> Data provided
╔══
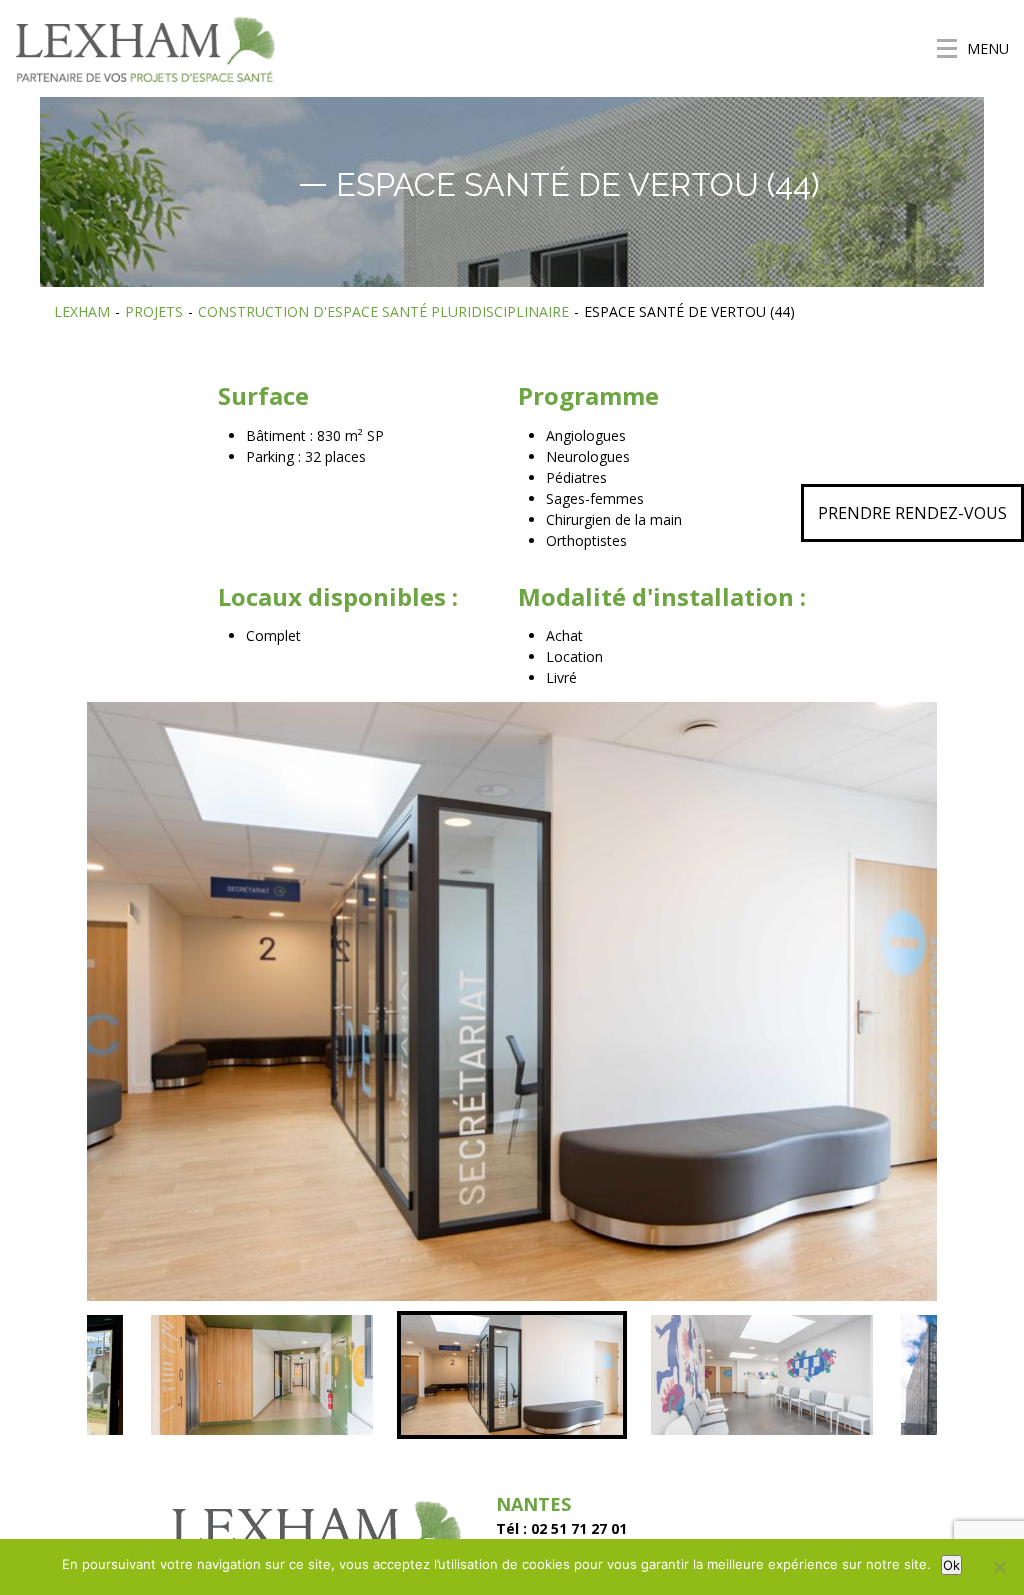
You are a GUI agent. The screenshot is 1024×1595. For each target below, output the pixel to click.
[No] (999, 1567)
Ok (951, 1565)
╚══
╔══
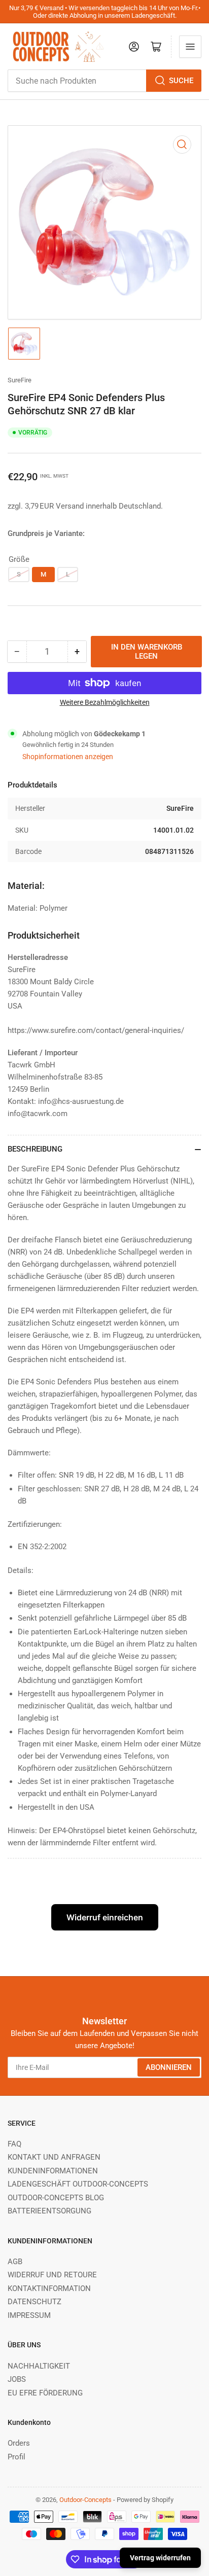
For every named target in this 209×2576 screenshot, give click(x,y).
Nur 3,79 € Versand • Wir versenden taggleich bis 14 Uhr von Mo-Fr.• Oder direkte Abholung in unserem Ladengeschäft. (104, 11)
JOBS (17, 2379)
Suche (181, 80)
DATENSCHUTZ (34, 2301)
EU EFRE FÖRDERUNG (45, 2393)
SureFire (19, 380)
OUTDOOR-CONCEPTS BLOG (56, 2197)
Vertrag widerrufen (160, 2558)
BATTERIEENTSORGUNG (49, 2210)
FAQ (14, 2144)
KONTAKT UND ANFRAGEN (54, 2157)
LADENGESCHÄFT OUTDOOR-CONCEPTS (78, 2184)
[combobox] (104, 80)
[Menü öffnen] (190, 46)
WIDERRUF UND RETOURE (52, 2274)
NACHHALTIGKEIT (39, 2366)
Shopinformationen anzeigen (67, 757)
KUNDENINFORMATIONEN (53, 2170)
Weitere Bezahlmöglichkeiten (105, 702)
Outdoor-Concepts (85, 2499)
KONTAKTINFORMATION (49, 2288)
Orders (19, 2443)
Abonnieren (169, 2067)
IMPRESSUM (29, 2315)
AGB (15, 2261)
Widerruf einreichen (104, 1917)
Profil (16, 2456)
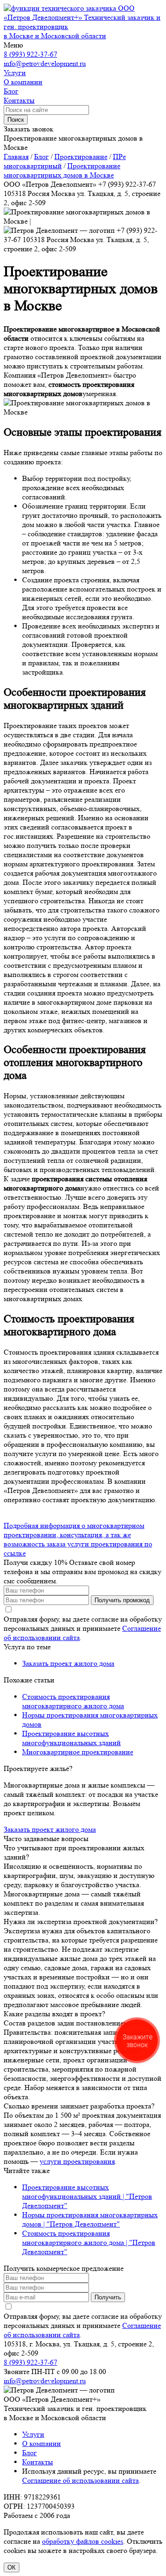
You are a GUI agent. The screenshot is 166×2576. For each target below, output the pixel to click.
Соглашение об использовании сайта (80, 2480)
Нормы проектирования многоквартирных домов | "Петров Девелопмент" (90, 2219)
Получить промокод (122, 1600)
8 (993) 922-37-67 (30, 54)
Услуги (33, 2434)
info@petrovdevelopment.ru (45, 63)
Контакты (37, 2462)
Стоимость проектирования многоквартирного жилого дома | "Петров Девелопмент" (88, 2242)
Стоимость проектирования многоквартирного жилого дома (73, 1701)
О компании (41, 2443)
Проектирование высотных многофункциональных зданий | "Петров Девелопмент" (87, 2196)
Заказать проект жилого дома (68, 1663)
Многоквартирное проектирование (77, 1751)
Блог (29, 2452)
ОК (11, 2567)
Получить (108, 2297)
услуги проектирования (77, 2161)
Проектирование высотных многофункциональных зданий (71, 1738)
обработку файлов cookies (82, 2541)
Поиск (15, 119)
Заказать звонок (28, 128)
╚══
Looking at the listing above, which lines run from the one containing "KONTAKTINFORMATION (49, 2288)" through the one containing "Стоимость проектирования многоквартирного жилого дома |"? Print exactly those, ends included, pictures excluded.

KONTAKTINFORMATION (49, 2288)
Orders (19, 2443)
Abonnieren (169, 2067)
IMPRESSUM (29, 2315)
AGB (15, 2261)
Widerruf einreichen (104, 1917)
Profil (16, 2456)
You are a GUI agent. The screenshot is 166×2576. For each target below, output the pixel to click.
Соглашение об использовании сайта (80, 2480)
Нормы проектирования многоквартирных домов | "Петров Девелопмент" (90, 2219)
Получить промокод (122, 1600)
8 (993) 922-37-67 (30, 54)
Услуги (33, 2434)
info@petrovdevelopment.ru (45, 63)
Контакты (37, 2462)
Стоимость проектирования многоквартирного жилого дома | "Петров Девелопмент" (88, 2242)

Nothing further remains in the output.